In the new horror/thriller The Woman in Black, Arthur Kipps, a lawyer whose grief over his dead wife has put his career in jeopardy, is sent to a remote English village to sort out the affairs of a recently deceased woman. Upon his arrival, he learns that everyone in the town is keeping a deadly secret: the woman's house is haunted by a ghost-the titular woman in black.

The Woman in Black shamelessly dips deep into the well of horror clichés, ladling on more fear and dread with each scene. The list is fairly comprehensive: creaking doors; spooky little girls in finery; candlelit faces; rocking chairs with unseen occupants; close-ups of creepy dolls; wall-scrawled scary message; the local, spooked oddball who turns out to be not so crazy; scary faces and handprints on windows; dark shadows moving in the background behind an unsuspecting hero; ghostly figures seen, then unseen a second later; and so on. 

While many of these are used to good effect, the film isn't above cheap scares: there's a few animals that jump or flutter out of the darkness-accompanied, of course, by a pounding, jumping score. (My rule of thumb is to give horror directors three such cheap-shock red herring freebies before I complain.)

The film's gothic setting and scenery serve the story nicely. The woman's house (situated somewhat strangely on a tiny island beyond a cold gray marsh) is ivy-covered and decrepit; the town is small, tight-knit, and superstitious. The era is relevant as well: Spiritualism and belief in ghosts was flourishing in England at the time, with Sir Arthur Conan Doyle (creator of Sherlock Holmes) publicly endorsing mediums and séances.

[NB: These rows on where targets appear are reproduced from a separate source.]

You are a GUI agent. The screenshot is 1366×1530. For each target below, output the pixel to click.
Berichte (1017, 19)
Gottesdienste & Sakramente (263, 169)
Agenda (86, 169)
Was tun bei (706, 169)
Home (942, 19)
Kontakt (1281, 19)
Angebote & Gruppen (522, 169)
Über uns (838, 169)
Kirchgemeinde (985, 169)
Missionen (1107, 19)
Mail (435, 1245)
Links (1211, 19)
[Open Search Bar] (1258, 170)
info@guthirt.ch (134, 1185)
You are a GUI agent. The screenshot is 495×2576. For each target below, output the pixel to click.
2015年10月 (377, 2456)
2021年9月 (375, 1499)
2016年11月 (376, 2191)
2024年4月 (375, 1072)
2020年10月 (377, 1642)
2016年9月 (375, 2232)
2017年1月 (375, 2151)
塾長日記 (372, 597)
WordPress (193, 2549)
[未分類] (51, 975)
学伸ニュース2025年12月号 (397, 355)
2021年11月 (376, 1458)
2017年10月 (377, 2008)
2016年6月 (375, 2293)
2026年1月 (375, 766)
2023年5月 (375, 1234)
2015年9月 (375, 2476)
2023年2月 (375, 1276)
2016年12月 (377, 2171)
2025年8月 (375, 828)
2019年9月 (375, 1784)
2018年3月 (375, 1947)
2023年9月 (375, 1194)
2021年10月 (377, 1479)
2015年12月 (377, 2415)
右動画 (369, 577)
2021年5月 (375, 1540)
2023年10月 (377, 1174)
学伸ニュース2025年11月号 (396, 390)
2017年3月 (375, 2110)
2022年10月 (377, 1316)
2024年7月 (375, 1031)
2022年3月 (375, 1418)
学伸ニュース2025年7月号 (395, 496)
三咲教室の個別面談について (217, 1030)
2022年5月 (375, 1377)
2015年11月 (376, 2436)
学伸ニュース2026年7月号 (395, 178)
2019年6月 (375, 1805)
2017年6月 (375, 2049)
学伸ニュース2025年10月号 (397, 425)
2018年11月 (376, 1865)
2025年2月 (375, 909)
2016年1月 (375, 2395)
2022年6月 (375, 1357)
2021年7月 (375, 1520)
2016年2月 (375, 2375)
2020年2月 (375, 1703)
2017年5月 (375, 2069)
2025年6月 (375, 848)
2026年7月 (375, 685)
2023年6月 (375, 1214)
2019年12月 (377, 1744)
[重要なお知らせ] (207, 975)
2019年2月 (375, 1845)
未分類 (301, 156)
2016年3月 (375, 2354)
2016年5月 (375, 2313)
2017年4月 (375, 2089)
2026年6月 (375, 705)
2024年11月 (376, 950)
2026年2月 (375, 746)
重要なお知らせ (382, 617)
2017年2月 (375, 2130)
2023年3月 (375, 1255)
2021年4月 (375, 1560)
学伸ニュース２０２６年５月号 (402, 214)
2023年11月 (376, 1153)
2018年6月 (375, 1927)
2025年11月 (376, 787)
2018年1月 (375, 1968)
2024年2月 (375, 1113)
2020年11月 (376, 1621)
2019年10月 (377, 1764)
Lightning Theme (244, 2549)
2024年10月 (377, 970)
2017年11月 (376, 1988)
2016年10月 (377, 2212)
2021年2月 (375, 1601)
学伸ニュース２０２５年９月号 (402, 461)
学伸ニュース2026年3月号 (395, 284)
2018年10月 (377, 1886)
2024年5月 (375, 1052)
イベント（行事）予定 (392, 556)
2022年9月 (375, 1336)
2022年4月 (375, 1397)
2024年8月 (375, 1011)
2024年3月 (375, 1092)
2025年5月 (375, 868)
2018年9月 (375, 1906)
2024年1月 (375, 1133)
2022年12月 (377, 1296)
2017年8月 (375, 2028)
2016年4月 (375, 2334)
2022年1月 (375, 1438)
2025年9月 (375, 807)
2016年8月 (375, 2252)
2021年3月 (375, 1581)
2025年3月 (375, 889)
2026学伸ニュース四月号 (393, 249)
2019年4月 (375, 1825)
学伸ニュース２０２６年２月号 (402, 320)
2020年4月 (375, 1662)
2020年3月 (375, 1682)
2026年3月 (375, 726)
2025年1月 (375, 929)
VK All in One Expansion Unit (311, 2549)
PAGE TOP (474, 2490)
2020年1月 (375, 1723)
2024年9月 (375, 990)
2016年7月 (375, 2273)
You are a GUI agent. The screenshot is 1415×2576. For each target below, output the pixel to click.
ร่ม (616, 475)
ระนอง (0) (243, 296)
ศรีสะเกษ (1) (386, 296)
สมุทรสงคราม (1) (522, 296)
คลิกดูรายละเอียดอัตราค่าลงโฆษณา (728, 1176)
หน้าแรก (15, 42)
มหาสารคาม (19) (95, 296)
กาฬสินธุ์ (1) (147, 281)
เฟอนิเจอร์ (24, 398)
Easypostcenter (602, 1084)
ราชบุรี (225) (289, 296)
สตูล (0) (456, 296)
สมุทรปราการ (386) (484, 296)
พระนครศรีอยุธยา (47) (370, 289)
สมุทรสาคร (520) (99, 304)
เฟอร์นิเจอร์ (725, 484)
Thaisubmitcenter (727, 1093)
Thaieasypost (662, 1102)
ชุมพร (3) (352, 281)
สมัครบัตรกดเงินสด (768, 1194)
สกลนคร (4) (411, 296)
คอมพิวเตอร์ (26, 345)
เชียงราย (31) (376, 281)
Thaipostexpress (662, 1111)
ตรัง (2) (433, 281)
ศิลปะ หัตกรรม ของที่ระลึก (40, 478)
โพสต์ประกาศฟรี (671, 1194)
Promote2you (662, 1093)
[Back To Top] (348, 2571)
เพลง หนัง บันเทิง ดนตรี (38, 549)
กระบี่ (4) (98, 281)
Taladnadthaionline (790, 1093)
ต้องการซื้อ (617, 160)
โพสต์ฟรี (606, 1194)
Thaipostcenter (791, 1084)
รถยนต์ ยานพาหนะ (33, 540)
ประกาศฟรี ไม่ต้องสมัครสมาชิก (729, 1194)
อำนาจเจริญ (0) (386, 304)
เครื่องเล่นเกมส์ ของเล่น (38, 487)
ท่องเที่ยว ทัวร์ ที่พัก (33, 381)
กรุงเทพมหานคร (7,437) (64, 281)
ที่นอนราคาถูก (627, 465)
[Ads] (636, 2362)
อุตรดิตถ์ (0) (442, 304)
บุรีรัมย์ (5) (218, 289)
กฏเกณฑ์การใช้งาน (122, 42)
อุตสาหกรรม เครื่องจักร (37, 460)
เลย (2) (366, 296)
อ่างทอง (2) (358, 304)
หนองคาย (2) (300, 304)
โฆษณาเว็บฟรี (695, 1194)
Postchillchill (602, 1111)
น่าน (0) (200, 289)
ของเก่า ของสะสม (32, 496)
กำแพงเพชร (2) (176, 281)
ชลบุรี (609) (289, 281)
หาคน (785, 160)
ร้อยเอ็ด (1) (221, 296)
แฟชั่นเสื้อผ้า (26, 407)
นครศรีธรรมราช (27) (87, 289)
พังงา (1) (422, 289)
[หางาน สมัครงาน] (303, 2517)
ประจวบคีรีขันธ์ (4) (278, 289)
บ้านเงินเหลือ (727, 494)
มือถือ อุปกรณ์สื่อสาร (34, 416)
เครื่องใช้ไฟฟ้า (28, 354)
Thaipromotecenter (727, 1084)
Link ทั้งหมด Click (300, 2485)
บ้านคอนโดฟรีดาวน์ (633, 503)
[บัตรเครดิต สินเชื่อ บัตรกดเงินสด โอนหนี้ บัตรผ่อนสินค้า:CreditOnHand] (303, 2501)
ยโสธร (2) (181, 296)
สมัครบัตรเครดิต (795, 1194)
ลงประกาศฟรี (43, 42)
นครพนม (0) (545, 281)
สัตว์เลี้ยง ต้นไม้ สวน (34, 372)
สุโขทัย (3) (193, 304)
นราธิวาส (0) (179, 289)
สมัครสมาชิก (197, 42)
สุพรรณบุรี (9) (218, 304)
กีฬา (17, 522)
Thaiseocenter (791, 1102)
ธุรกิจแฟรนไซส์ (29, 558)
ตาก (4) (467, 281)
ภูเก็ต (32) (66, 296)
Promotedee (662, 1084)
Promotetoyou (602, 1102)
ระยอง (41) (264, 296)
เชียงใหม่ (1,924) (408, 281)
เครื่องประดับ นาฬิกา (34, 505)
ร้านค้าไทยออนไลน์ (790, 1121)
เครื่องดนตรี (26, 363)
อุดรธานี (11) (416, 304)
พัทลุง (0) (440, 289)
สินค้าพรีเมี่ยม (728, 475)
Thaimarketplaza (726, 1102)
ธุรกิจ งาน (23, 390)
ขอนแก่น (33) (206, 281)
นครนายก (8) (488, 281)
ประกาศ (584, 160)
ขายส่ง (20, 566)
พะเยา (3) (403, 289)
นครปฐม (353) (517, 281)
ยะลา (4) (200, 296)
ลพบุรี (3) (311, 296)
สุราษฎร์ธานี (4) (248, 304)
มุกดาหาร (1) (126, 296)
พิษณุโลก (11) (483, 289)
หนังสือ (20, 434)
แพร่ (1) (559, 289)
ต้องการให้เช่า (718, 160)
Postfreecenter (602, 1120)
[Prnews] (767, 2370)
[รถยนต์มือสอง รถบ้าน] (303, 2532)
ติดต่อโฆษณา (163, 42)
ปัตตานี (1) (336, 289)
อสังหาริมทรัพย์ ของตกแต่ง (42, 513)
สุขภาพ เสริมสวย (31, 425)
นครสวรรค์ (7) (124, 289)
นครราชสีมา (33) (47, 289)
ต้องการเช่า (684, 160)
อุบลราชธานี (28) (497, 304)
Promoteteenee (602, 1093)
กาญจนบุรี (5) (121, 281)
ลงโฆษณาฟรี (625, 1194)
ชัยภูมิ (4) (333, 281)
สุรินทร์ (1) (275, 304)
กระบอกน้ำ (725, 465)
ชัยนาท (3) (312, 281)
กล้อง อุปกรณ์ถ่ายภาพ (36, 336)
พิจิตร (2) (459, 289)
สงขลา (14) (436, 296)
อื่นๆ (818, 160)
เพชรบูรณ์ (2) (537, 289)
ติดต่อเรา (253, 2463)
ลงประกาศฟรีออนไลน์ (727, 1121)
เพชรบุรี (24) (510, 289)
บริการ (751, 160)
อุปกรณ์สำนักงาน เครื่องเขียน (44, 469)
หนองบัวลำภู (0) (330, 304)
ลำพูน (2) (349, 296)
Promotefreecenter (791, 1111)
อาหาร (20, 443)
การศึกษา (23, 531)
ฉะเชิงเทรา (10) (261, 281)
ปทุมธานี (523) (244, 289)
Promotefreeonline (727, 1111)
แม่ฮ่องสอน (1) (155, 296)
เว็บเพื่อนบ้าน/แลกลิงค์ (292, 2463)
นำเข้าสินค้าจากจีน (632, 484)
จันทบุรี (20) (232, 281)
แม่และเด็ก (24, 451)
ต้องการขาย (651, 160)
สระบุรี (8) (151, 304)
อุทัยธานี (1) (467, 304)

I appreciated the film's slow, deliberate pacing-this is a thriller horror film in the tradition of the classic Hammer Films, not today's quick-cut slasher flicks-though the many scenes of Kipps exploring the house and grounds gets repetitive. For an apprentice lawyer who desperately needs to prove himself to his employers, he spend an awful lot of time doing anything but what he's being paid to do. Instead of sorting through the dead woman's effects in search of relevant legal paperwork, he's wandering the house following weird noises and phantoms.

Daniel Radcliffe as Kipps looks a bit like a soulful Edgar Allan Poe in his black frock coat and pocket watch. The film is of course Radcliffe's first non-Harry Potter film, and he seems to be doing his best to play against type. He's a quite good actor in his own right, and well on his way to shedding Potter for good.

The script was adapted from a 1983 novel by Susan Hill, though the basic plot is ancient. From a folkloric point of view, the story is an interesting blend of ghost traditions from around the world, including the Irish legends of the banshee, a woman whose terrifying wail is a portent of death and doom. There's also elements of La Llorona, the Hispanic Weeping Woman who drowned her children and returned as a vengeful ghost. He's seen and heard calling and weeping for her babies, and is said to abduct and kill children.

Though The Woman in Black is good overall it falters a bit toward the end, as if the screenwriter wasn't sure how exactly to wrap it up into a satisfying conclusion. It doesn't give too much away to say that Kipps tries to figure out what the ghost wants so that her spirit can rest. This is of course classic ghostlore, and a scenario I have seen enacted during real-life ghost hunts by psychics and alleged ghost hunters. Given the rich source material The Woman in Black could have been better, but it's a respectable ghost story.